Content starts
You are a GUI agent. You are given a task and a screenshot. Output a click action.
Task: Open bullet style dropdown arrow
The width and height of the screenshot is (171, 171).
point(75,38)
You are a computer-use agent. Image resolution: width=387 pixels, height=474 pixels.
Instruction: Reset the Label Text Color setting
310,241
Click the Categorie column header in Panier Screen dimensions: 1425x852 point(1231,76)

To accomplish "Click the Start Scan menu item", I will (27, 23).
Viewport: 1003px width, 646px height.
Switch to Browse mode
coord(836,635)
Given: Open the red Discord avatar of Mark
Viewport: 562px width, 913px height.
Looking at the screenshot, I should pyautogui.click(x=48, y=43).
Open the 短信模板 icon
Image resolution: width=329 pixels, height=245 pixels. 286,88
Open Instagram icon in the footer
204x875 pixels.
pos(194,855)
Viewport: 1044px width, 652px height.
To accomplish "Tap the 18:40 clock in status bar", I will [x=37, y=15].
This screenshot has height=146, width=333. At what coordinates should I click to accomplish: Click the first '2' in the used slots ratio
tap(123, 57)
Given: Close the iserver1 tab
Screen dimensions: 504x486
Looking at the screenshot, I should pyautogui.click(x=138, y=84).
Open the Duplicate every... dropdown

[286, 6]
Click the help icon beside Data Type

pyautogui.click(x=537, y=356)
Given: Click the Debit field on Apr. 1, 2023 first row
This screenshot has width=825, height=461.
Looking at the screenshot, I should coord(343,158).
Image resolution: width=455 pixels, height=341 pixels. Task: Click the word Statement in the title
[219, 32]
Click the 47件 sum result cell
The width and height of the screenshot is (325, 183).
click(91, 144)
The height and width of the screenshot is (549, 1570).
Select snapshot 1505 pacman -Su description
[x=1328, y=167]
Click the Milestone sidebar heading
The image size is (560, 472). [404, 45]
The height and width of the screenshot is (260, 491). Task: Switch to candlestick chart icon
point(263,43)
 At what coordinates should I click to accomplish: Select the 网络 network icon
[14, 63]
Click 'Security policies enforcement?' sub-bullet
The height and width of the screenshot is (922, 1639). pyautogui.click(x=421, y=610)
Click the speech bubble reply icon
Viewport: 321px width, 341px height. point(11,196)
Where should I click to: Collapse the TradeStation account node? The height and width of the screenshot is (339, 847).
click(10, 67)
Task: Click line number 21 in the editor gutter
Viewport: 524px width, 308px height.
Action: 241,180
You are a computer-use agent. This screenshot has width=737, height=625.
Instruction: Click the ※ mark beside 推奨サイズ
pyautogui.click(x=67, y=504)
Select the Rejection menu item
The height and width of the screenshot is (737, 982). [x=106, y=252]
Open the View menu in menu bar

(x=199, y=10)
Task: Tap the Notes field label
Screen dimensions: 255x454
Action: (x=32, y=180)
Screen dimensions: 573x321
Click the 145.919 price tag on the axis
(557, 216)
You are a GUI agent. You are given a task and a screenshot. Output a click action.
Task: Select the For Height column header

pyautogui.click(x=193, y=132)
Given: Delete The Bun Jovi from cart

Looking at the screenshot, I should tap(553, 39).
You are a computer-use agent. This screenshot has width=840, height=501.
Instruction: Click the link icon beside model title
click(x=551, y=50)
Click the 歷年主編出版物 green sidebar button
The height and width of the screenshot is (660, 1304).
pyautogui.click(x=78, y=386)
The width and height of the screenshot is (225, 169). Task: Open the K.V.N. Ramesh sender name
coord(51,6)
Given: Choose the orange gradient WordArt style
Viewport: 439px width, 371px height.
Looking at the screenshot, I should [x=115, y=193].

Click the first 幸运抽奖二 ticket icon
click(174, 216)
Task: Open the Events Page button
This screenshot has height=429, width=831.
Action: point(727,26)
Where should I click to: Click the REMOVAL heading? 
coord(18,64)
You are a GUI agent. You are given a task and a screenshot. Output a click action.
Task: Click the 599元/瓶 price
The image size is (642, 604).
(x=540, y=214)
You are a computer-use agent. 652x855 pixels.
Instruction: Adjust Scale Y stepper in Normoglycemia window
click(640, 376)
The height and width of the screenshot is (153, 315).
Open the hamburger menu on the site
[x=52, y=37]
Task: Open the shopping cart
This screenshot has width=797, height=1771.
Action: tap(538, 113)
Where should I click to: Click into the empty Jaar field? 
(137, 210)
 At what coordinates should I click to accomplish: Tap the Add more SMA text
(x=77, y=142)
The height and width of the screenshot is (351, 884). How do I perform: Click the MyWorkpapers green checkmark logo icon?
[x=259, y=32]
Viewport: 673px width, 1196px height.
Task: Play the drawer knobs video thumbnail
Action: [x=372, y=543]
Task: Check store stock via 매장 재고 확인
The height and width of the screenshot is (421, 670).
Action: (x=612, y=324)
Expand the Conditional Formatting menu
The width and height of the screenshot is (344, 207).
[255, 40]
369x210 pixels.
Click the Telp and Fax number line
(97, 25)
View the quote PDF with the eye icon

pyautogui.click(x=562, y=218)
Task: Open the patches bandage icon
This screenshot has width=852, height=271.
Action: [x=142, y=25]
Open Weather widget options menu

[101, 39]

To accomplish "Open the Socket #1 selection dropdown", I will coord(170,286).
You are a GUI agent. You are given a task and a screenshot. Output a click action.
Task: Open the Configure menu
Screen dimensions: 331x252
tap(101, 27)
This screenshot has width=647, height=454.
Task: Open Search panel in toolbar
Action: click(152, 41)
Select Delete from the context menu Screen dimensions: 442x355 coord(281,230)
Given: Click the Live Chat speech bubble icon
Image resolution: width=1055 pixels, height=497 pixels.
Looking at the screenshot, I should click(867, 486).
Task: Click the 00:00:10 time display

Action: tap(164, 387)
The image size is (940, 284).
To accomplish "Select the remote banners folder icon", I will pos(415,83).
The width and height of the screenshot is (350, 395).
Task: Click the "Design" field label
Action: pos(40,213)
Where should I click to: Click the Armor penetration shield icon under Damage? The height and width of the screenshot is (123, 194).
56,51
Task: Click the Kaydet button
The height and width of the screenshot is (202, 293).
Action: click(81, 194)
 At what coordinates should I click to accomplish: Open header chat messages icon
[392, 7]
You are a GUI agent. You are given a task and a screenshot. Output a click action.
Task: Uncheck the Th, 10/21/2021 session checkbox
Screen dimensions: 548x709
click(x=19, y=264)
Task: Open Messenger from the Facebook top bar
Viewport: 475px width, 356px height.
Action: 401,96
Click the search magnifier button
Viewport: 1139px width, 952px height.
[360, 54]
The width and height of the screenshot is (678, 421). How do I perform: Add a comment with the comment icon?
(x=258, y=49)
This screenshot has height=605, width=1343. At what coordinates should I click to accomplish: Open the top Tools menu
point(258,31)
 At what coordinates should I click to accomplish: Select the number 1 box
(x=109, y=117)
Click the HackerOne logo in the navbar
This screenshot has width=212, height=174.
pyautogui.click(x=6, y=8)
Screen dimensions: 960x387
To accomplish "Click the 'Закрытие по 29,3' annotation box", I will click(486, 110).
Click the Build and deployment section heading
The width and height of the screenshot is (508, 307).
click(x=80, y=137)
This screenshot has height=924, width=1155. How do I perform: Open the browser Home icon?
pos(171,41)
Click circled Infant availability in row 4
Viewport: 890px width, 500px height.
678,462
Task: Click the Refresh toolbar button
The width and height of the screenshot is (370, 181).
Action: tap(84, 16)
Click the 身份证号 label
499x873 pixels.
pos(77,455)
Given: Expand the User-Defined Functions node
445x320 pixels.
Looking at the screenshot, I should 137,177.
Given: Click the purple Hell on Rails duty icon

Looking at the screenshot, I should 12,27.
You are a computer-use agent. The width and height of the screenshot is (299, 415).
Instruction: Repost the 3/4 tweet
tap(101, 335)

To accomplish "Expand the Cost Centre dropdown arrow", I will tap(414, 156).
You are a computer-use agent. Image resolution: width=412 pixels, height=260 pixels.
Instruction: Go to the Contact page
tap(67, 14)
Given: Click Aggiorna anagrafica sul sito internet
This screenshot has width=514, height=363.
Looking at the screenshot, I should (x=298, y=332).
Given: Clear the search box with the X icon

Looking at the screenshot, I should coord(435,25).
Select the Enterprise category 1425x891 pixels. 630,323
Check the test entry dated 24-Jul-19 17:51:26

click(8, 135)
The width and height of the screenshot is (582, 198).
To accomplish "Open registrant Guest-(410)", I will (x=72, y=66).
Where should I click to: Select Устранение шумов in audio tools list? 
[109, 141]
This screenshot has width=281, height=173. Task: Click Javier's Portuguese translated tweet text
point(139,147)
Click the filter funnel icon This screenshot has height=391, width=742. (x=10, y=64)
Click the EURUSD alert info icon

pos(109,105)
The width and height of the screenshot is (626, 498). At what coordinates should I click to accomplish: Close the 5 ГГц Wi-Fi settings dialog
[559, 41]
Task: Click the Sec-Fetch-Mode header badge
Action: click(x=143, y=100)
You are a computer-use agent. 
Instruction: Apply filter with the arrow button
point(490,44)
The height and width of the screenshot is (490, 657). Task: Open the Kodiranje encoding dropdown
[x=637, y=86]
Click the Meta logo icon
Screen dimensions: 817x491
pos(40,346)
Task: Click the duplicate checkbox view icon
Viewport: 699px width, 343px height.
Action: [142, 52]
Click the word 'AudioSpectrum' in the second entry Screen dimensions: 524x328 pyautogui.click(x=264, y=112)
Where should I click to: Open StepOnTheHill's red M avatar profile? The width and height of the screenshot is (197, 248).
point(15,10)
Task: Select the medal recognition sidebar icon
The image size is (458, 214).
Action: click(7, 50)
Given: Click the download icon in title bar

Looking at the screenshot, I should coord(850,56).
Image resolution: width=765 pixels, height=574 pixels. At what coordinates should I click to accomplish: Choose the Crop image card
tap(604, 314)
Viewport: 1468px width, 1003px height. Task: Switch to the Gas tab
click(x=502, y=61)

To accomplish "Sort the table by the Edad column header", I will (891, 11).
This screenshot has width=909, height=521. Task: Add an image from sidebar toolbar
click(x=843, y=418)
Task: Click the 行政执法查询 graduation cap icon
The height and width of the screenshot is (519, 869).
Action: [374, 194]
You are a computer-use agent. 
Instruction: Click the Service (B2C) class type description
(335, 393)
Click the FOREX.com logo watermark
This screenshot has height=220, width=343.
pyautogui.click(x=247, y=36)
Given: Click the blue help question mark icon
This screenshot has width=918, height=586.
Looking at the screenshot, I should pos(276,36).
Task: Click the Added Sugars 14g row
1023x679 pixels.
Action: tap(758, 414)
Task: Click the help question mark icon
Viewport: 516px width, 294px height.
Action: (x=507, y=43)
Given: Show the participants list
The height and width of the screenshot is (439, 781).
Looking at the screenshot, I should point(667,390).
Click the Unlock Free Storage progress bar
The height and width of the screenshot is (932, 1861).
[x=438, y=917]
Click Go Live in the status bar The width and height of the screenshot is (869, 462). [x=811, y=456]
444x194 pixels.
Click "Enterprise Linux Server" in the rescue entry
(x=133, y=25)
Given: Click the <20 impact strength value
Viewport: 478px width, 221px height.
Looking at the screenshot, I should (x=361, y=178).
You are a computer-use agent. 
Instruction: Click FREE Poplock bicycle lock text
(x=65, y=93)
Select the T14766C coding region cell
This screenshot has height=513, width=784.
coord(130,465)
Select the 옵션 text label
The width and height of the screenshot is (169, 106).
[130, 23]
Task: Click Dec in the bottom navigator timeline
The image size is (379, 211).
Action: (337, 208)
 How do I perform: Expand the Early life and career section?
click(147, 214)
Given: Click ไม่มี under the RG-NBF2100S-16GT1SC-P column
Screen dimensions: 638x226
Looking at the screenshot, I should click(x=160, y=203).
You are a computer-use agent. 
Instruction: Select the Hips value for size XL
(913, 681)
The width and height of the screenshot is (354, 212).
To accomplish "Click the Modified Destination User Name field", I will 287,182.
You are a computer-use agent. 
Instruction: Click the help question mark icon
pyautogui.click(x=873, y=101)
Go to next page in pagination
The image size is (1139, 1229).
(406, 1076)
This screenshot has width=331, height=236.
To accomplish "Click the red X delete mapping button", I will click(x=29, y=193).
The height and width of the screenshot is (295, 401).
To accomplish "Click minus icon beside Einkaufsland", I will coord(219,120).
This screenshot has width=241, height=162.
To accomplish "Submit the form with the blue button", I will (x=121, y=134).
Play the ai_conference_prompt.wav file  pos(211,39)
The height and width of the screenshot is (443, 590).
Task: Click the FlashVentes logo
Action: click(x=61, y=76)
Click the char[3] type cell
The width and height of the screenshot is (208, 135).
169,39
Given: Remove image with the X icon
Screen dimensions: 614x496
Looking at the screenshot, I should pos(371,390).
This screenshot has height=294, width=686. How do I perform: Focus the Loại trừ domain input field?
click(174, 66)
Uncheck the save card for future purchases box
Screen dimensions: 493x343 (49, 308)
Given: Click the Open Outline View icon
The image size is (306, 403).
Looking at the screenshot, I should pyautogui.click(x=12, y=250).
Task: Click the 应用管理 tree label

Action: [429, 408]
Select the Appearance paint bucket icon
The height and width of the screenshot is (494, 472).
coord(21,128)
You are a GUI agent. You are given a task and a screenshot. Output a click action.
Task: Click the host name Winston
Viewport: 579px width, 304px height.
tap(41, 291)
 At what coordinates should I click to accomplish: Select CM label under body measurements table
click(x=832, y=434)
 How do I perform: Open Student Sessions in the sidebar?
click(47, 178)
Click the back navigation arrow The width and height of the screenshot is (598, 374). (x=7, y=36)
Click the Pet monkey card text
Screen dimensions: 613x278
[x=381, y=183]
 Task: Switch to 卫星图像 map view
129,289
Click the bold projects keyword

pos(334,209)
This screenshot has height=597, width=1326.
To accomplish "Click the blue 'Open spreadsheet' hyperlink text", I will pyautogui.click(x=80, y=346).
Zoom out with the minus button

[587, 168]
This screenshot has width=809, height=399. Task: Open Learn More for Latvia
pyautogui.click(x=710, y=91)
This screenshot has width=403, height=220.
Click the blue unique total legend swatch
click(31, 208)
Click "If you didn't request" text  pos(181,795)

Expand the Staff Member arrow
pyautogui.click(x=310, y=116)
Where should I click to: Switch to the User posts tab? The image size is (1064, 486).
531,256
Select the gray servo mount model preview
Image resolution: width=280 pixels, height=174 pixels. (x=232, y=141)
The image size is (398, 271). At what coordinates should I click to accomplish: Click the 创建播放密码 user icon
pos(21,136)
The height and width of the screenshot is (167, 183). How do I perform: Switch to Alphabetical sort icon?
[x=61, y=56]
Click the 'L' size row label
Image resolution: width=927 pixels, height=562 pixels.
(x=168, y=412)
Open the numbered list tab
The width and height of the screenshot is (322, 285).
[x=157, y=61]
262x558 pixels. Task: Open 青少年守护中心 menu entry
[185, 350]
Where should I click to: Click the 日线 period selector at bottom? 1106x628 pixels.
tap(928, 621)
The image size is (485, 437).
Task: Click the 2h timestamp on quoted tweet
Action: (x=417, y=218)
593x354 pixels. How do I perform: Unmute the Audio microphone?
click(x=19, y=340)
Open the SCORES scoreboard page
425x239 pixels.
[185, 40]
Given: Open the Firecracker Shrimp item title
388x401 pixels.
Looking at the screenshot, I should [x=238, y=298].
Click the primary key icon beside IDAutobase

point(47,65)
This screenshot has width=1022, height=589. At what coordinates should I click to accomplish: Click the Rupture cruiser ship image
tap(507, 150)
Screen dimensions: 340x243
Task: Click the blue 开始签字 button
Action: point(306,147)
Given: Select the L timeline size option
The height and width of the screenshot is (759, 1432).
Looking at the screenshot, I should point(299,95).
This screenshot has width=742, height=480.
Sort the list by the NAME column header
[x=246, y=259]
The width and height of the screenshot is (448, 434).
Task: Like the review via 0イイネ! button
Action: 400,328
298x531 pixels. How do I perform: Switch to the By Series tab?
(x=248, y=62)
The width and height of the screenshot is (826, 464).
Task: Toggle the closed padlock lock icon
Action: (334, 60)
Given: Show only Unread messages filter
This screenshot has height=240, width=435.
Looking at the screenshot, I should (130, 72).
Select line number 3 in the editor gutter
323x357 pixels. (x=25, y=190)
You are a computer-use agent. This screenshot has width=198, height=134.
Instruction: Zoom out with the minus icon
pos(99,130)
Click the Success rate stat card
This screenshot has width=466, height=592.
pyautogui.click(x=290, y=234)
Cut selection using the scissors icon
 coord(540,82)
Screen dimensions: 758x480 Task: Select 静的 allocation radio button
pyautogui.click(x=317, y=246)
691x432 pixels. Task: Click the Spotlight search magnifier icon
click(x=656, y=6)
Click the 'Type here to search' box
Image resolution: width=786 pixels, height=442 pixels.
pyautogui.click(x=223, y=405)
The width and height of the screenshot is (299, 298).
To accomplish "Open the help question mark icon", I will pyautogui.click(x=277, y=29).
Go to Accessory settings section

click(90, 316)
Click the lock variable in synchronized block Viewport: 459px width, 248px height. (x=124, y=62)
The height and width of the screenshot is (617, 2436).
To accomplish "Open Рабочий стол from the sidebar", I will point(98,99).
Content ends
AIM OF THE EXERCISE. Copy out each line of the data above, exactly, if it lies between the line holding "Instruction: Click the help" and the line holding "This screenshot has width=241, height=162.", inclusive; copy no other line.

TASK OUTPUT.
Instruction: Click the help question mark icon
pyautogui.click(x=873, y=101)
Go to next page in pagination
The image size is (1139, 1229).
(406, 1076)
This screenshot has width=331, height=236.
To accomplish "Click the red X delete mapping button", I will click(x=29, y=193).
The height and width of the screenshot is (295, 401).
To accomplish "Click minus icon beside Einkaufsland", I will coord(219,120).
This screenshot has width=241, height=162.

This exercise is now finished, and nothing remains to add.